Cognitive functions such as memory, perception, recognition, recognition, attention, orientation, reasoning, planning, information analysis and decision-making, organisation, cognitive flexibility to react to novelty, anticipation, inhibition, monitoring, attention switching and memory updating are involved in these seemingly simple movements.
Performing a new movement, or a complex movement or the combination or simultaneity of movements considerably increases the difficulty of this already extremely complex process. A performance in this direction can be a challenging challenge and a greater demand on the cognitive functions involved. The brain has to process more information and make more complex decisions, sometimes very quickly. This results in increased brain stimulation and development. That is why exercise, especially ENRICHED EXERCISE, can be associated with performance in decision-making, memory and learning tasks. Numerous studies have shown a correlation between exercise and cognition. While correlation is not causation, we should not ignore this link between the physical and the cognitive. It can never be said that exercise makes a person more intelligent, just as it can never be said of learning to read.
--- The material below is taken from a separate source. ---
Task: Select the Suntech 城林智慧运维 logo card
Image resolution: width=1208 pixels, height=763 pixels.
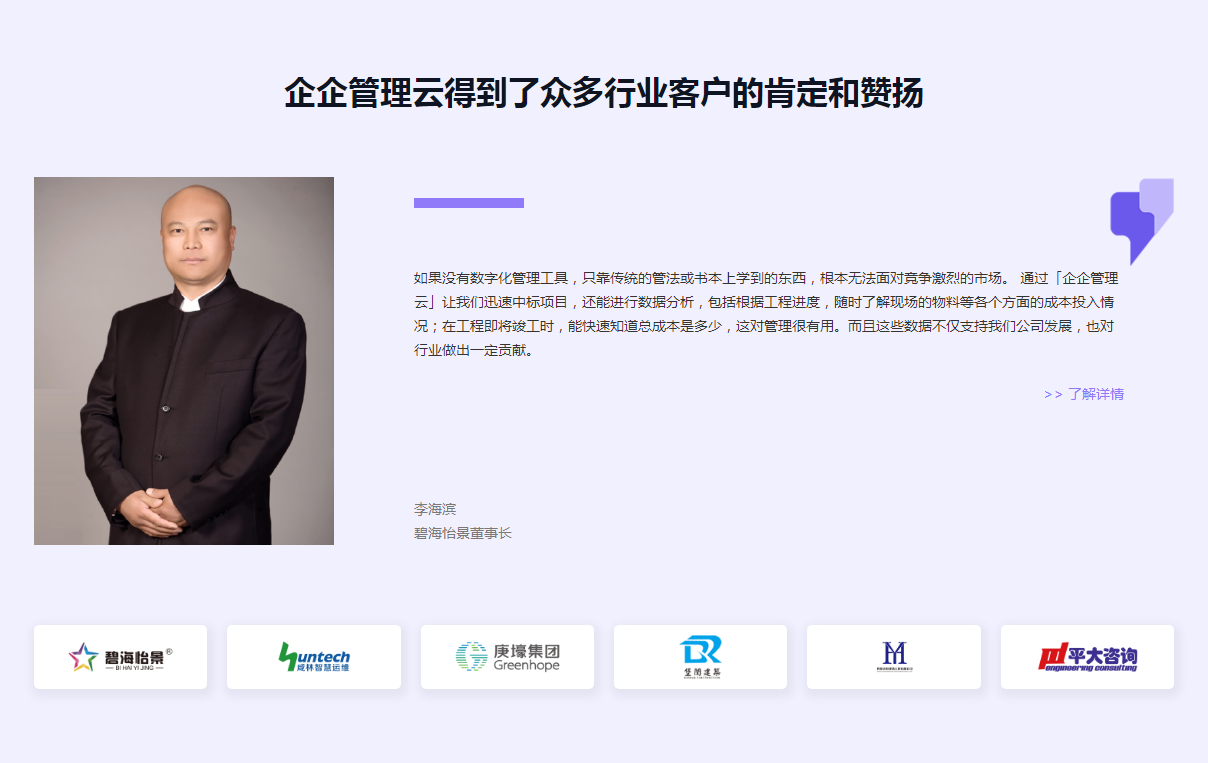Action: [x=314, y=657]
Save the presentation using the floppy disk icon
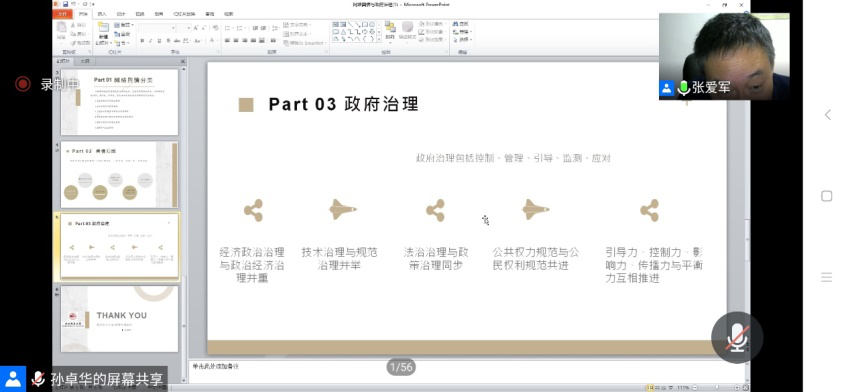 point(65,4)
This is why we must understand movement as a cognitive phenomenon, which can be modulated to make it more or less complex, and which can demand the maximum of the brain’s capacity. This is the fundamental principle of the Neuroexercise and the Exercise for Brain programme.
We are not made to move, we are what we are thanks to our movements. The origin of the mind lies in the whole body and it is the brain that makes it possible. Some Artificial Intelligence researchers claim that the only way to true and safe intelligence is through a body that can perceive its environment, operate, move and react, and that gives it a real understanding of the world through trial and error. It is possible that the key to the emergence of a safe, intelligent artificial mind is a body.